Text passage >>
---------------

# Sleep problems in prostate cancer patients: a comparison of several questionnaires measuring sleep quality

**Authors:** Andreas Hinz, Thomas Schulte, Michael Friedrich, Jochen Ernst, Katja Petrowski, Anja Mehnert-Theuerkauf

PMC · DOI: 10.3389/fpsyg.2026.1729459 · Frontiers in Psychology · 2026-02-11

## TL;DR

This study compares different questionnaires to measure sleep problems in prostate cancer patients and finds that sleep quality is worse than in the general population.

## Contribution

The study evaluates the interchangeability of sleep questionnaires and identifies three underlying factors in sleep items specific to prostate cancer patients.

## Key findings

- Sleep quality in prostate cancer patients was significantly worse than in the general population.
- Correlations between sleep scales suggest partial interchangeability but not full equivalence.
- Sleep problems were linked to anxiety, depression, and fear of cancer recurrence.

## Abstract

Prostate cancer (PCa) patients often suffer from sleep problems. The aims of this study were to compare several questionnaires for measuring sleep problems, to compare the sleep problems of PCa patients with those of the general population, to calculate associations between sleep problems and other variables, and to analyze the factor structure of sleep items.

A sample of 309 PCa patients treated in a German rehabilitation hospital were examined. Their sleep problems were assessed with the Pittsburgh Sleep Quality Index (PSQI), the Insomnia Sleep Scale (ISI), the Jenkins Sleep Scale (JSS), and two single-item measures. In addition, questionnaires on quality of life, anxiety, depression, and fear of cancer recurrence were used.

Sleep quality in the PCa group was markedly worse than that of the general population, with effect sizes between 0.69 and 0.97. The correlations between the sleep scales ranged from 0.64 to 0.84, which indicates a certain but not complete interchangeability. Sleep problems were associated with anxiety, depression, and fear of cancer recurrence. A principal component analysis yielded three factors underlying the items of the sleep instruments.

---------------

Supplied material >>
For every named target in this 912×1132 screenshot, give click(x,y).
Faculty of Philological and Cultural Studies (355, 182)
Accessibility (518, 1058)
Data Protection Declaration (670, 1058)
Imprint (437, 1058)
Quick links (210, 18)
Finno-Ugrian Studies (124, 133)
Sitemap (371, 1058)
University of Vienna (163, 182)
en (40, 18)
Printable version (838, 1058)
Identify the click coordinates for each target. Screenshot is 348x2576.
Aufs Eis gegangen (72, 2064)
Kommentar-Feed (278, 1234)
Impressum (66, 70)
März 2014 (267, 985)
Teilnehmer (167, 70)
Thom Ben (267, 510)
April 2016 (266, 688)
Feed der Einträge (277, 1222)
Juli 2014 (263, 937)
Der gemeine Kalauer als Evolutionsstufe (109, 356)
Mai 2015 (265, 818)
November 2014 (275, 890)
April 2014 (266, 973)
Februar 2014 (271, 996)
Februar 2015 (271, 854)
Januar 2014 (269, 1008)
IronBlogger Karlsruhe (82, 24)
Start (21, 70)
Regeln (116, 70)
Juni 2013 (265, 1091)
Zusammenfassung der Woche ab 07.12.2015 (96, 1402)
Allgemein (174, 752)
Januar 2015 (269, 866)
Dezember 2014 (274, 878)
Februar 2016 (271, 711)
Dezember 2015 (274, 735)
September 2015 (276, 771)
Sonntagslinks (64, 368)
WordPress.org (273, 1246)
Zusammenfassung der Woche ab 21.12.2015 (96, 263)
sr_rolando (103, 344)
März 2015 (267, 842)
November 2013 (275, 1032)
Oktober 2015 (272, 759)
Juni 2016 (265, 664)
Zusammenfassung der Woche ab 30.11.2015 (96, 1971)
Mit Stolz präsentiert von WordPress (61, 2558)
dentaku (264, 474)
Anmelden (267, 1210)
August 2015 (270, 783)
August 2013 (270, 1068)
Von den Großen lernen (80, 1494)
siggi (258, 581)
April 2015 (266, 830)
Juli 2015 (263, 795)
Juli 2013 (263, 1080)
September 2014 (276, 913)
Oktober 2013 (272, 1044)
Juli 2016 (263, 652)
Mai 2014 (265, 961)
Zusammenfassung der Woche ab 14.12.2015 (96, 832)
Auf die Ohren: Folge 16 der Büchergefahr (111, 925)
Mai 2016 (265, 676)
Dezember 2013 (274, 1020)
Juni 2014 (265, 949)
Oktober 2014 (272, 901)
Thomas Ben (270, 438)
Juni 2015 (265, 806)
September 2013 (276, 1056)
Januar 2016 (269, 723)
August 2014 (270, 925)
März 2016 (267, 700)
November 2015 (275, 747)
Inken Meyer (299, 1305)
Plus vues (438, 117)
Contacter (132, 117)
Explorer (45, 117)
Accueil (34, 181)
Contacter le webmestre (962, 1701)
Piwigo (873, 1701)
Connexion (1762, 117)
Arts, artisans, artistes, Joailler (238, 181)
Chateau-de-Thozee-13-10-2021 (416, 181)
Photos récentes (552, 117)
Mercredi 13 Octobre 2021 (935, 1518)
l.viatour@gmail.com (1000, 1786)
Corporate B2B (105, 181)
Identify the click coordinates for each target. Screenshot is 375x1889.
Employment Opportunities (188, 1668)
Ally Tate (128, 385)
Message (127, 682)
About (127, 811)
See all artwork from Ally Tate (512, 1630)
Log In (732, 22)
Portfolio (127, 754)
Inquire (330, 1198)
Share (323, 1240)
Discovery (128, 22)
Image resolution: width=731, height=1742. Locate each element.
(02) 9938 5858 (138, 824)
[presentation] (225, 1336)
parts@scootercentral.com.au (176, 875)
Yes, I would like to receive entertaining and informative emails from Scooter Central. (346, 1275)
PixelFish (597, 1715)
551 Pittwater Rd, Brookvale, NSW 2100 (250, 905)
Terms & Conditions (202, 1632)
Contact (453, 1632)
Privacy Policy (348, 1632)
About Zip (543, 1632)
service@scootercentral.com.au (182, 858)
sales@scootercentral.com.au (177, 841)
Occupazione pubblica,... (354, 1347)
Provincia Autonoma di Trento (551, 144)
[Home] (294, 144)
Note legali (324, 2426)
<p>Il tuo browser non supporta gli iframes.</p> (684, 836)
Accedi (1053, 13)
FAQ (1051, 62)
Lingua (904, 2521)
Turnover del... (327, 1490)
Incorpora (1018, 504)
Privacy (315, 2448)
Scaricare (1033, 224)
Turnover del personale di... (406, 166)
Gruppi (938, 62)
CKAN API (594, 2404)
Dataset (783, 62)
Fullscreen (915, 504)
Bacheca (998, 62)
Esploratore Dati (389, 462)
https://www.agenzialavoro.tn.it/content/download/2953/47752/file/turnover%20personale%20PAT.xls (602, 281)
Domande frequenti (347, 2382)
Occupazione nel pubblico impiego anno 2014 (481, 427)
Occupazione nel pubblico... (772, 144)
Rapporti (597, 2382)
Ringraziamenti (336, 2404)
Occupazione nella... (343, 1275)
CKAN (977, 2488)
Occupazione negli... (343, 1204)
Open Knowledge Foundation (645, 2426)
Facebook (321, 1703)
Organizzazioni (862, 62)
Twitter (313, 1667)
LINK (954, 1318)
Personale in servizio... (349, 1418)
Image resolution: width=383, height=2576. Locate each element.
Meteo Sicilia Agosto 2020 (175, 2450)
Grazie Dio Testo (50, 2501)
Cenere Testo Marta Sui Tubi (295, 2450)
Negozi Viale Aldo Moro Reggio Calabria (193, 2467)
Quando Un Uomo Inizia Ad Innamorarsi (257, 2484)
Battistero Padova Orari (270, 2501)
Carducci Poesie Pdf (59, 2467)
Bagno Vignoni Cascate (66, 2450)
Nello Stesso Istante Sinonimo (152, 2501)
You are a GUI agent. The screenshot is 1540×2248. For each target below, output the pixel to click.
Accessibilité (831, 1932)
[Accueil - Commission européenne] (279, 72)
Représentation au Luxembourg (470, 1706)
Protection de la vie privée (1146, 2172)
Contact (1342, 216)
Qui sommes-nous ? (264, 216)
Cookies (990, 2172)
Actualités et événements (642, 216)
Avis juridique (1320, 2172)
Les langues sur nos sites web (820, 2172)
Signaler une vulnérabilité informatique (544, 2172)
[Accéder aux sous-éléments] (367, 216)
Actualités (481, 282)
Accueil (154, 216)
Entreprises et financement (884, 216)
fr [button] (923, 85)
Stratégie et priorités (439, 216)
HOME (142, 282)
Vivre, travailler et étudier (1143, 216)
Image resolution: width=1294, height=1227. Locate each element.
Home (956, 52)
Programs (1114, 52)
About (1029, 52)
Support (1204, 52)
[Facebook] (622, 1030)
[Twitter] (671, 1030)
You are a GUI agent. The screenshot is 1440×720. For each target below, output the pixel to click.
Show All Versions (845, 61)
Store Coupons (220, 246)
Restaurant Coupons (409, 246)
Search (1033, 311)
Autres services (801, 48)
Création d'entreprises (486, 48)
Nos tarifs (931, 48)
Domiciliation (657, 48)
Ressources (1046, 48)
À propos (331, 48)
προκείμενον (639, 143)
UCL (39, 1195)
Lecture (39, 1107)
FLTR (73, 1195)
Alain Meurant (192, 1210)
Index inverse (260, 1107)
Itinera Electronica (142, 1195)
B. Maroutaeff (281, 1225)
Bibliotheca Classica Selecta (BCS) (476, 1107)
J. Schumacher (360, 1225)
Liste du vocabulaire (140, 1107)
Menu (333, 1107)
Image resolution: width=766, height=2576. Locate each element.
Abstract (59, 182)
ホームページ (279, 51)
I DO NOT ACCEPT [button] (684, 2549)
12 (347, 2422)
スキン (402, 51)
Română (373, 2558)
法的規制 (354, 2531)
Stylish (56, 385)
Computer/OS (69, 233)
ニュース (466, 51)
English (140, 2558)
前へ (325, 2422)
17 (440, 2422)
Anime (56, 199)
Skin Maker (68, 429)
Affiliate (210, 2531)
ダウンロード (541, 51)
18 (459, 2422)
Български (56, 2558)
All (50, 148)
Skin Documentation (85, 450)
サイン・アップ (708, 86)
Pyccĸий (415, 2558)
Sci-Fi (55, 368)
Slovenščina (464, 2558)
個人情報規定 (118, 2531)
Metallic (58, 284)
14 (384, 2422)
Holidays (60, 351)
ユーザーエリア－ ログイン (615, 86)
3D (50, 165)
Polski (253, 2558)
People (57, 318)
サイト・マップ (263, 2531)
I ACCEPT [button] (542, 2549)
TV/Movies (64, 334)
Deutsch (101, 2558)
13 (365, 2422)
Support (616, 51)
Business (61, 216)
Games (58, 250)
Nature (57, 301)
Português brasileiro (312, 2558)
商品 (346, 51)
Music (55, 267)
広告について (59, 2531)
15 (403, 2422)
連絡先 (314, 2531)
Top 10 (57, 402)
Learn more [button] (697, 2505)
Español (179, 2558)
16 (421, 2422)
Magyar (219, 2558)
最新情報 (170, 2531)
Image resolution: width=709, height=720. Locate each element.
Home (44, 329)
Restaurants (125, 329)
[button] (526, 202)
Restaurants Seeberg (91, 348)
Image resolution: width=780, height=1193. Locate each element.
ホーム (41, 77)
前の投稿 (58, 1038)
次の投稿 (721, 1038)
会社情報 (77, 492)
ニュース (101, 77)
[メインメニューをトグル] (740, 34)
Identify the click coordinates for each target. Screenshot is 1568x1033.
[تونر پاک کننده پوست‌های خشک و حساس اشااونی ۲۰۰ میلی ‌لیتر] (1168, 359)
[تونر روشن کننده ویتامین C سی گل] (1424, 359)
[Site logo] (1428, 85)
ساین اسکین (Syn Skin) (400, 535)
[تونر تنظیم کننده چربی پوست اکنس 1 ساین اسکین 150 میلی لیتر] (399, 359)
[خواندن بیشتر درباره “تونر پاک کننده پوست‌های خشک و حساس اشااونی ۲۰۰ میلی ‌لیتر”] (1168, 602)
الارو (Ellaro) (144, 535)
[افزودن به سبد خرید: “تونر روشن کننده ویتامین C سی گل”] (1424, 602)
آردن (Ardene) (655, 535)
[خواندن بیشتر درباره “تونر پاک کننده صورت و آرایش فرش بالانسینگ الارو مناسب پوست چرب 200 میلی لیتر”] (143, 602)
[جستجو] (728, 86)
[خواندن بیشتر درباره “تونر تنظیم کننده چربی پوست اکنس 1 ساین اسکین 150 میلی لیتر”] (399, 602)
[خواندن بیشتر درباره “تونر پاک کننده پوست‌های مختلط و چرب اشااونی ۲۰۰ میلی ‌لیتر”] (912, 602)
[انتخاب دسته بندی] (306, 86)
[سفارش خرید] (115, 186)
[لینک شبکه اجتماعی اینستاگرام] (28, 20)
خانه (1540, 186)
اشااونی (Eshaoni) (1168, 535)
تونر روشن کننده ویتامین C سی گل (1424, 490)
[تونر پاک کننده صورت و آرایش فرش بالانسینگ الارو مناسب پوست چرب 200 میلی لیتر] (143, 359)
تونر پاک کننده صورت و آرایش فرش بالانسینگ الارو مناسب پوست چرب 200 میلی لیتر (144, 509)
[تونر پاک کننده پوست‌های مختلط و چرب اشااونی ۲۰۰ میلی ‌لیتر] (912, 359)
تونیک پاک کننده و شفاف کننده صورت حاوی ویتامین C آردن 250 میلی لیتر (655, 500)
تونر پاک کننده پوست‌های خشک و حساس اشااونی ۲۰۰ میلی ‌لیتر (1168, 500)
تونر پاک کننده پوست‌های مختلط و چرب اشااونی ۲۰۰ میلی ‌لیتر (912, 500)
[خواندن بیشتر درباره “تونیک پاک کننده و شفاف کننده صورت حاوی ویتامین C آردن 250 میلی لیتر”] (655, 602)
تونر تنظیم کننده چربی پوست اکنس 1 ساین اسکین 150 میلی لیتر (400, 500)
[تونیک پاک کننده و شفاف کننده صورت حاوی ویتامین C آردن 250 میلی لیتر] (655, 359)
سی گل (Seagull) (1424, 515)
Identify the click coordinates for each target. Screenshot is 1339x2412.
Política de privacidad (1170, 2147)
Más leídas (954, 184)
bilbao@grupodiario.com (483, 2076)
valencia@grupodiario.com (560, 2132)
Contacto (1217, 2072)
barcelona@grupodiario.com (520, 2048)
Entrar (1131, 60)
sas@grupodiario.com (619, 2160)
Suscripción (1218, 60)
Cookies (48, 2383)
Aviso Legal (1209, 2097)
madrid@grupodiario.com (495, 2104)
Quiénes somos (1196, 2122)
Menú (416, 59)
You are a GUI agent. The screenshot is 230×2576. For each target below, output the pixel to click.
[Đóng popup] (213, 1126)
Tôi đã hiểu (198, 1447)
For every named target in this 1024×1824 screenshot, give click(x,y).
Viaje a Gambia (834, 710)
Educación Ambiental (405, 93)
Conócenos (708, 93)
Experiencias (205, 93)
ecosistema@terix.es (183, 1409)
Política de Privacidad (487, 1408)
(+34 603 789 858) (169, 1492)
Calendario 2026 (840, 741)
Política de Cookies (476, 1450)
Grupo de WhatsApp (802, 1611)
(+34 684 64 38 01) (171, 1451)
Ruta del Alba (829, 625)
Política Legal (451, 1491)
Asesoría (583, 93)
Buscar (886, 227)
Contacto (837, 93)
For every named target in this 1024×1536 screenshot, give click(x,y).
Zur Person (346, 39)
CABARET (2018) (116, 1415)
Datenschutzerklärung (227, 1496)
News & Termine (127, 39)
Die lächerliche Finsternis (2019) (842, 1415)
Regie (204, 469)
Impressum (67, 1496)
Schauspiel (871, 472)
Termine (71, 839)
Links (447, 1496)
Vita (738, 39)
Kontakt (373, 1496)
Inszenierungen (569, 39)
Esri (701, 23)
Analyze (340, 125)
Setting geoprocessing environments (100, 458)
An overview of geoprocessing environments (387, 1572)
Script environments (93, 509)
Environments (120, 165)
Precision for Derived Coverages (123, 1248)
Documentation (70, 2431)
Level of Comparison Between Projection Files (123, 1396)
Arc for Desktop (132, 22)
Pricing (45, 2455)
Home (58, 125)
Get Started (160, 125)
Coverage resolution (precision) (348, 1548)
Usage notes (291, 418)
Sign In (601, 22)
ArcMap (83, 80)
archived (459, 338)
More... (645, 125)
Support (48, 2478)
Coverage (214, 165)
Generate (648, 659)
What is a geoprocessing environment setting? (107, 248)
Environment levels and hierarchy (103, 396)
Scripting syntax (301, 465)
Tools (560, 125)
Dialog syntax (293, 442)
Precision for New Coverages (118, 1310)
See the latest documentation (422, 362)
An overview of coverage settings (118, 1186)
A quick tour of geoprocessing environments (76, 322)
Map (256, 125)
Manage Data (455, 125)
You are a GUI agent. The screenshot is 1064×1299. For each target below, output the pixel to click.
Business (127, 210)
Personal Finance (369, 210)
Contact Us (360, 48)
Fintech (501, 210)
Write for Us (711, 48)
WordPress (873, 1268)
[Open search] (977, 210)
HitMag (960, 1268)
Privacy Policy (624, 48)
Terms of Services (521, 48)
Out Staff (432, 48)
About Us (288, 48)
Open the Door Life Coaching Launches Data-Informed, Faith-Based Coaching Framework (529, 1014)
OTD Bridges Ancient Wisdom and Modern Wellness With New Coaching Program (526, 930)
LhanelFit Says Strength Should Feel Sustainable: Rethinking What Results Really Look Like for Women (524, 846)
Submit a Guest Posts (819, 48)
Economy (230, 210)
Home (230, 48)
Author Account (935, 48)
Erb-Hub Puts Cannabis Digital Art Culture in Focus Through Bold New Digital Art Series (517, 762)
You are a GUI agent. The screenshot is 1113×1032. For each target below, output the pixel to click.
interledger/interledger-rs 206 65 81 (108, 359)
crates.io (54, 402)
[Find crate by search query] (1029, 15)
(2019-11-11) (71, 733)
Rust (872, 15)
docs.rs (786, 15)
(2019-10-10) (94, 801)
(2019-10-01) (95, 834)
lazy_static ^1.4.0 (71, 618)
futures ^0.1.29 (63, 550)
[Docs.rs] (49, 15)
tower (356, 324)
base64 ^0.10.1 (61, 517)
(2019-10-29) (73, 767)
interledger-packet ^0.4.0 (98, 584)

---------------

Problem to work on >>
Answer these from the sleep study on prostate cancer patients:
(a) How many patients were examined, and in what kind of hospital were they treated?
(b) What range did the correlations between the sleep scales cover?
(c) How many factors did the principal component analysis yield?

Solution to this task >>
(a) 309 patients, treated in a German rehabilitation hospital.
(b) From 0.64 to 0.84.
(c) Three factors.